Recent voting changed the traditional Debian way of public voting, and it is causing some ripples [lwn.net]:
The Debian project has been voting on a general resolution [soylentnews.org] that would allow secret voting on future issues. The results have been posted [soylentnews.org] in unofficial form, and the winner was "proposal B": "Hide identities of Developers casting a particular vote and allow verification". One might think that closes the discussion, but Debian project leader candidate Felix Lechner is questioning the election [soylentnews.org] and calling for it to be redone — something that the Debian constitution lacks provisions for.
The weird Easter Egg, "apt-get changelog dpkg" shows:
dpkg (1.21.7) unstable; urgency=medium
- The “Social Contract §3: We will not hide problems”

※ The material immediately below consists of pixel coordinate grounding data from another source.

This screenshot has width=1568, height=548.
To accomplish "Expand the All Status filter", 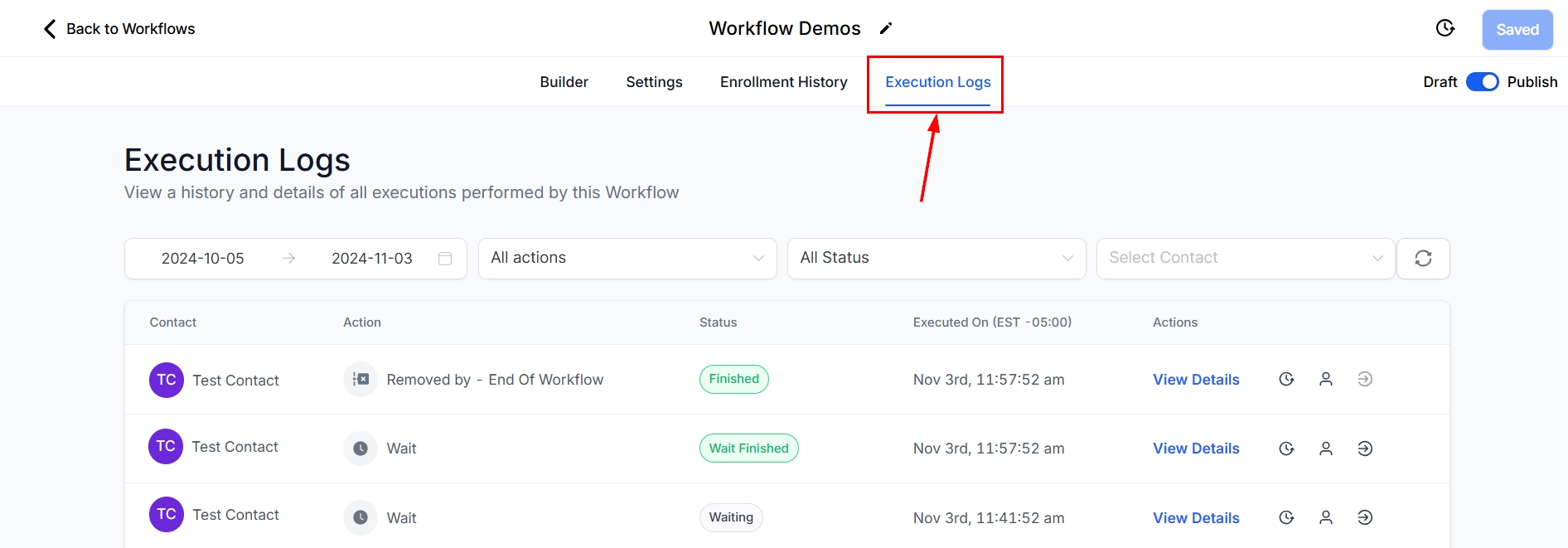I will click(x=936, y=259).
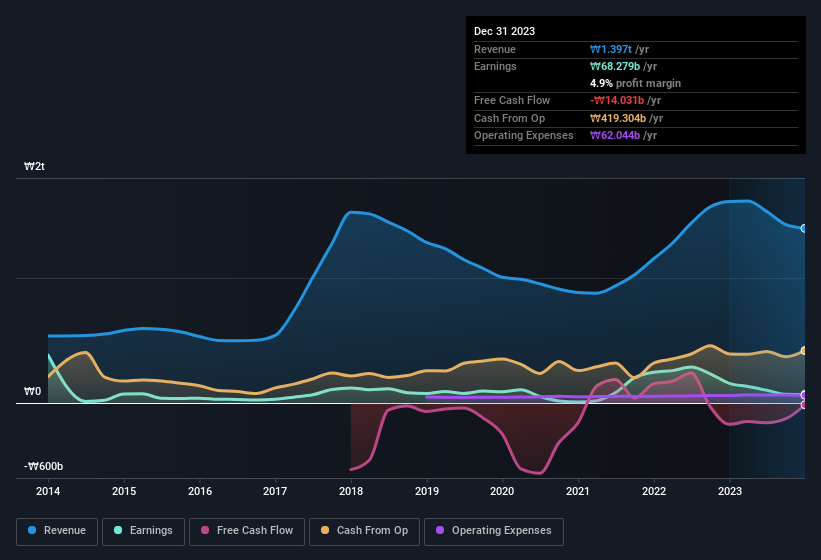The image size is (821, 560).
Task: Jump to 2014 on the x-axis
Action: pos(48,491)
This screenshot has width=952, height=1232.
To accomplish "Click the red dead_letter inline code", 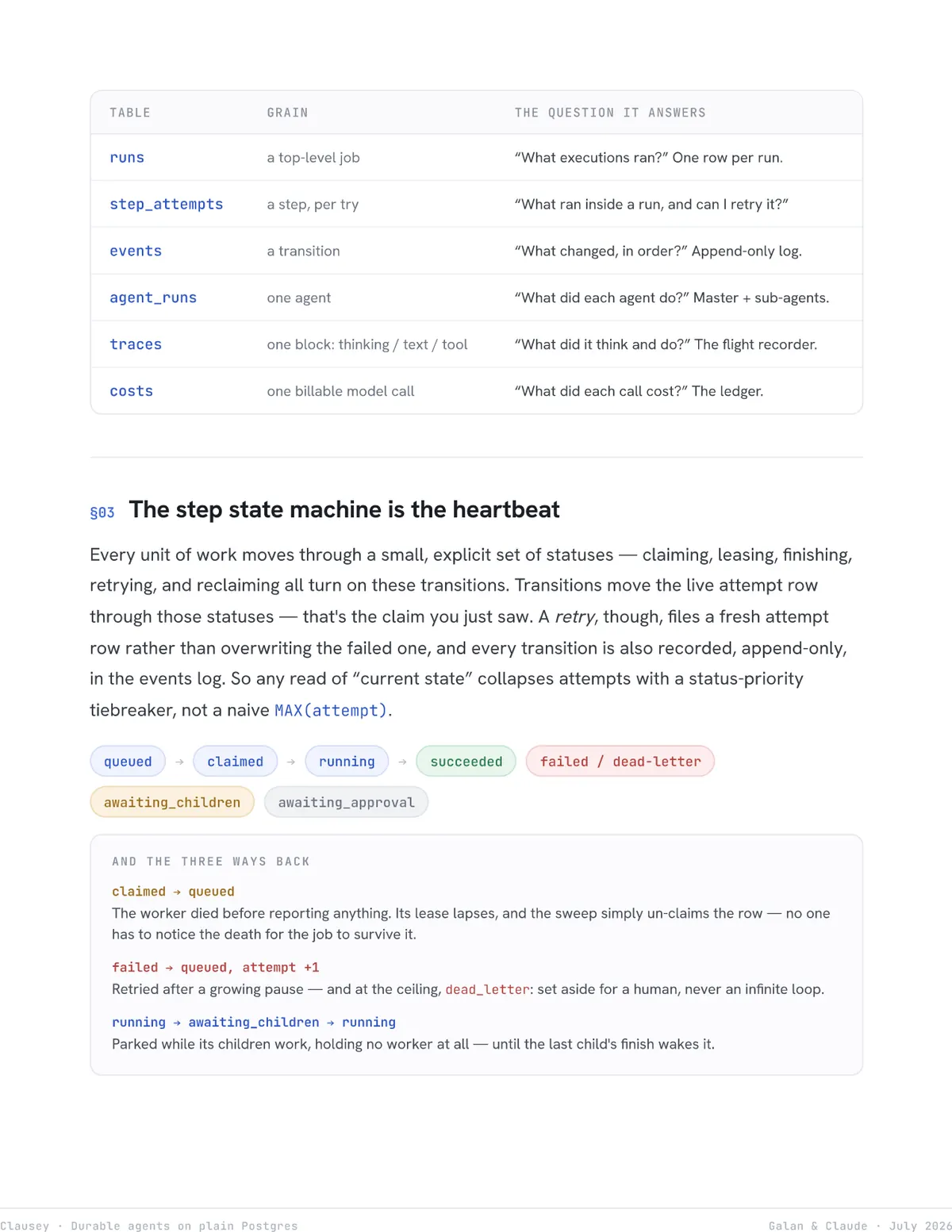I will [x=487, y=989].
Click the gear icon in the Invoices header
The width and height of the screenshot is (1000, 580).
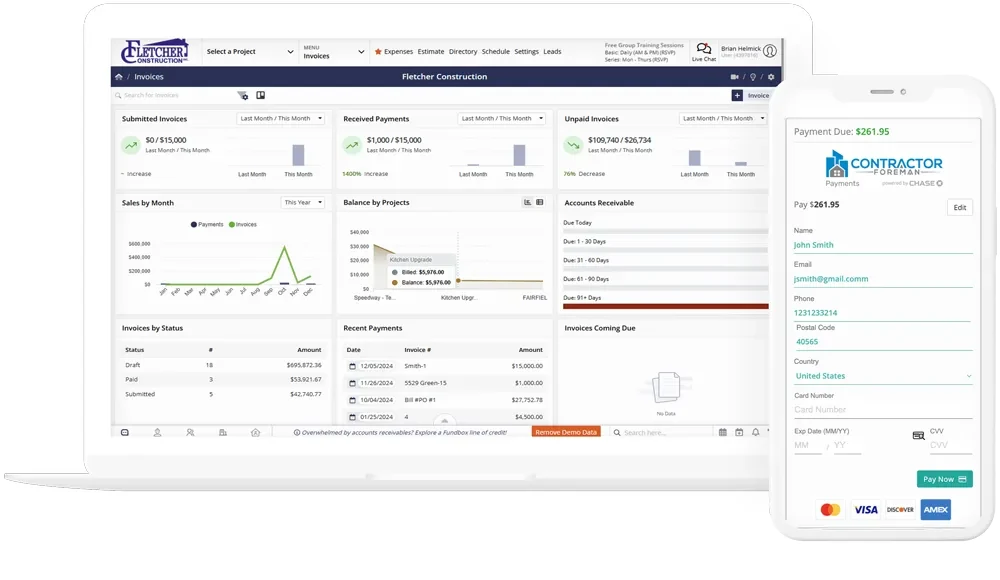(x=770, y=76)
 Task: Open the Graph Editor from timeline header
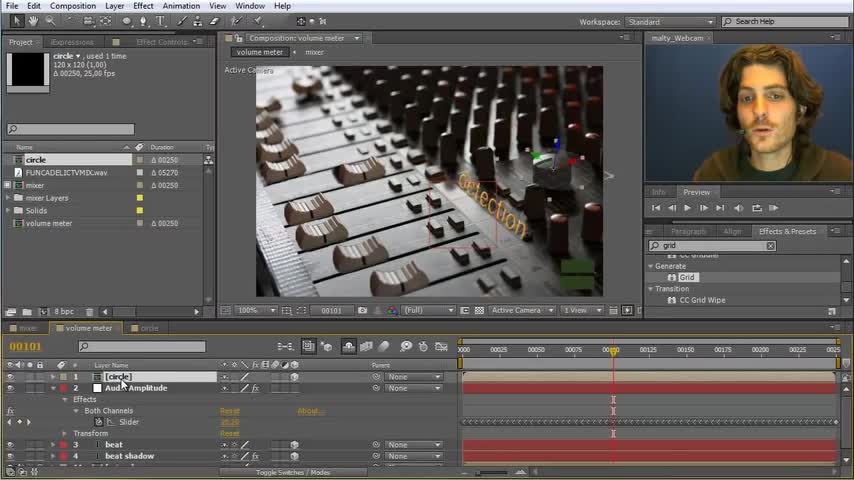[442, 347]
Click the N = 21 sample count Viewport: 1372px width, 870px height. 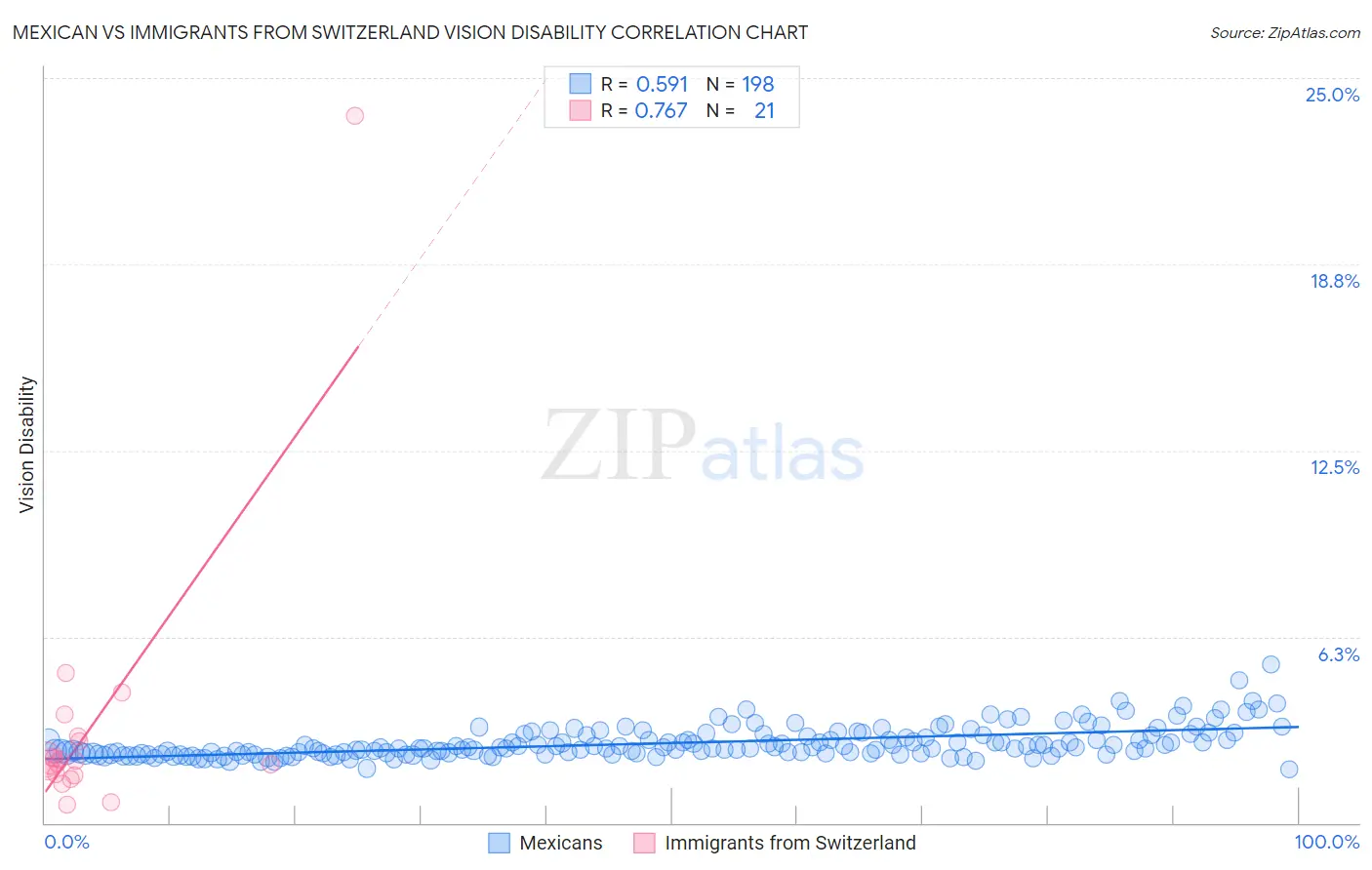pyautogui.click(x=741, y=110)
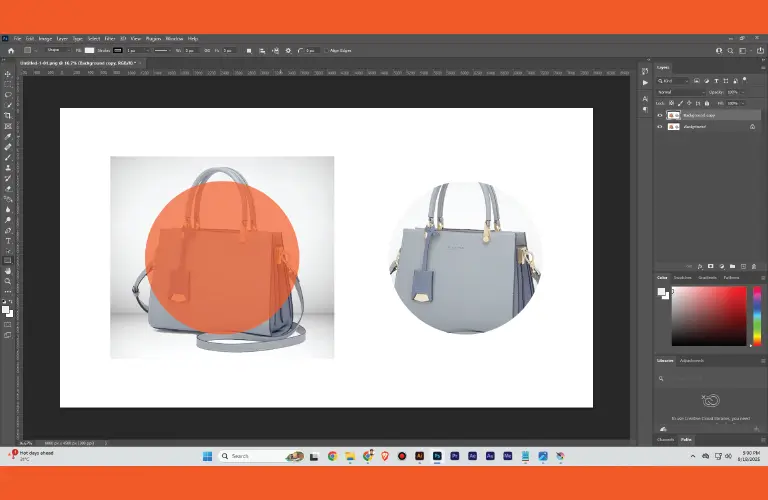This screenshot has width=768, height=500.
Task: Select the Move tool
Action: pos(8,74)
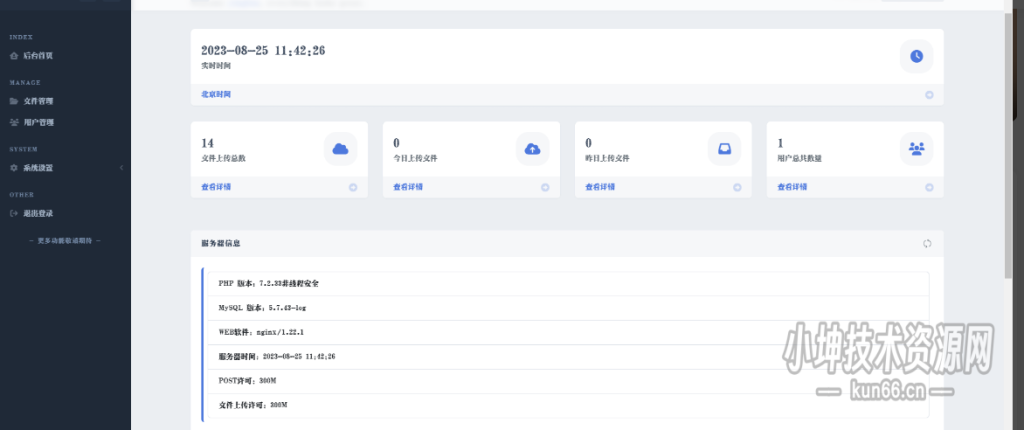Open 文件管理 in the sidebar

pyautogui.click(x=38, y=101)
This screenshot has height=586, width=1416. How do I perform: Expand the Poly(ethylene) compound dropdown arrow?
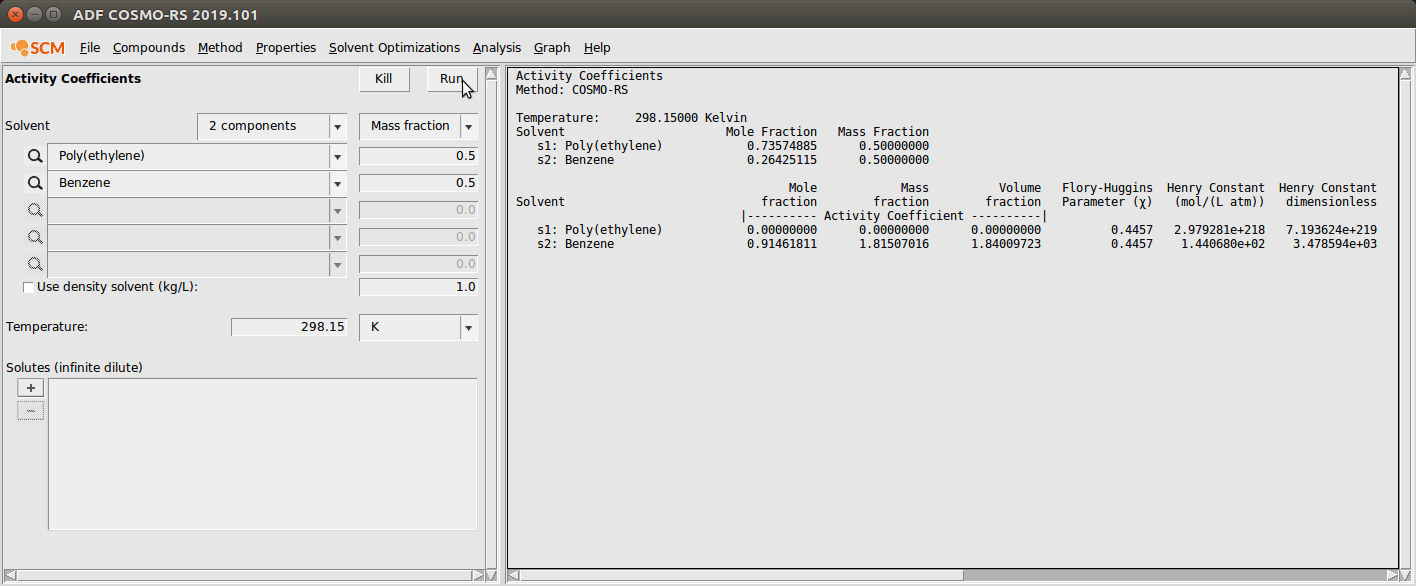(x=337, y=156)
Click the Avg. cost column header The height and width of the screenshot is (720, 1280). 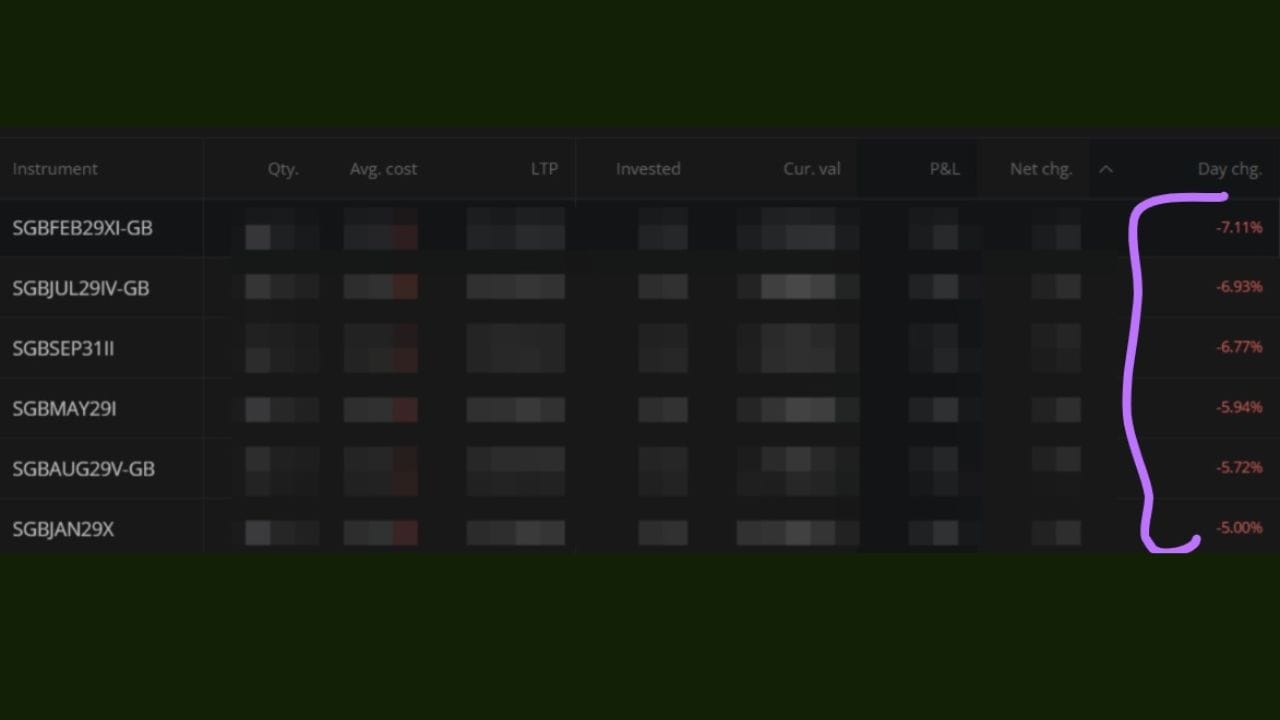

and “Persuasion through bullying and abuse” release. -
...
-- Guillem Jover Fri, 01 Apr 2022 02:27:33 +0200dpkg (1.21.6) unstable; urgency=medium
- This also clears a bullying NMU. -
...
-- Guillem Jover Tue, 29 Mar 2022 11:56:58 +0200
One could be April's Fools, but the other? Which [debian.org] was the "bullying NMU" (Non Maintainer Upload) that had to be cleared? Was there a "Social Contract §4: Our priorities are our users and free software." release when they decided to focus in easier job for maintainers at the cost of users getting vendor lock in?
Tl;dr: Any idea what is going on in the Debian project?